Why is it that despite the fact that float is 32 bits and double 64 bits, mathh functions are quicker to perform exp(double) and pow(double, double) than exp(float) and pow(float, float) (or even expf and powf)? Here is some code...

``````#include <math.h>
#include <iostream>
#include "Timer.h"

int main()
{
double a = 23.14;
float c = 23.14;
Timer t;
t.tic();
for (int i = 0; i < 10000000; i++)
expf(c);
cout<<"expf(float) returns " << expf(c)<<" and took "<<t.toc()<< " seconds." << endl;
t.tic();
for (int i = 0; i < 10000000; i++)
exp(c);
cout<<"exp(float) returns " << exp(c)<<" and took "<<t.toc()<< " seconds." << endl;
t.tic();
for (int i = 0; i < 10000000; i++)
exp(a);
cout<<"exp(double) returns " << exp(a)<<" and took "<<t.toc()<< " seconds." << endl;
}``````

## All 5 Replies

>>However, some testing suggests that double still performs better! This is unexpected.
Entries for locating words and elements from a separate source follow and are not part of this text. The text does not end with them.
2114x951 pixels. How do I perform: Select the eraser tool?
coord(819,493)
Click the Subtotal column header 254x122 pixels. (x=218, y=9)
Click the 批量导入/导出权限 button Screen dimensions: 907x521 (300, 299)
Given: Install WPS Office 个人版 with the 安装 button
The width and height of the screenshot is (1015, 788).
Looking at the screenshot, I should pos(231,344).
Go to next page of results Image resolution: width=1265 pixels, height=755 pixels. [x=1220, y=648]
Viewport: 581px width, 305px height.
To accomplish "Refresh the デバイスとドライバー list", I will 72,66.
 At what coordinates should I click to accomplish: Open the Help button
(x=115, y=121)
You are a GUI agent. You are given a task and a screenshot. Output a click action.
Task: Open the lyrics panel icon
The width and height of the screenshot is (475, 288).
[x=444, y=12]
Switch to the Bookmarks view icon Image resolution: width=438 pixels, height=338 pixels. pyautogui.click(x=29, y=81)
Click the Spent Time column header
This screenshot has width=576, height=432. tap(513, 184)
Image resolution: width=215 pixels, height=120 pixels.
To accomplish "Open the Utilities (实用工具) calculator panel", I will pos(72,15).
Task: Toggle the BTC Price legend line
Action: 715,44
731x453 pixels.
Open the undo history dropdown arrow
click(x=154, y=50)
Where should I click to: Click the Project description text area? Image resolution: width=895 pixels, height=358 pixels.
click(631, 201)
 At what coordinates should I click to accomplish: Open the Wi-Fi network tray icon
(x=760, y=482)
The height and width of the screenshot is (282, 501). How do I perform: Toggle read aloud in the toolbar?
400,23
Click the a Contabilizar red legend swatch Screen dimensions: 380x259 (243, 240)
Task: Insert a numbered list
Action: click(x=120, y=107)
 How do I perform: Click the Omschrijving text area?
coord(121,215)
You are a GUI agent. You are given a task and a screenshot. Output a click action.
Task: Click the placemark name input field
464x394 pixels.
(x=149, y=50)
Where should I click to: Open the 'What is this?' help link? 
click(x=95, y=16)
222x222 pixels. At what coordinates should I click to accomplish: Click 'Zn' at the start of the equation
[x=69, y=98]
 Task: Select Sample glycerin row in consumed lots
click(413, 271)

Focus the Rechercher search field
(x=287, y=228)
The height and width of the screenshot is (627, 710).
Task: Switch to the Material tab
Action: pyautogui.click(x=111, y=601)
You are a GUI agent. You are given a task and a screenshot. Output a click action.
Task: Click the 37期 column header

Yup. floats are always converted to doubles when used as function parameters. Other factors may influence it too, such as the math coprocessor on your computer.

Yup. floats are always converted to doubles when used as function parameters.

No, that's only true if
(1) you call the function without a prototype in scope, or
(2) it's a variable argument to a variadic function like 'printf'.

commented: you are right +25

Dave: Yes, I see you are correct. I wrote a short test program and had the compiler produce assembler instructions, which showed the same behavior as what you posted.

floats are made for spaced optimization, it does not necessarily have to
be faster than double, especially in a 64bit CPU.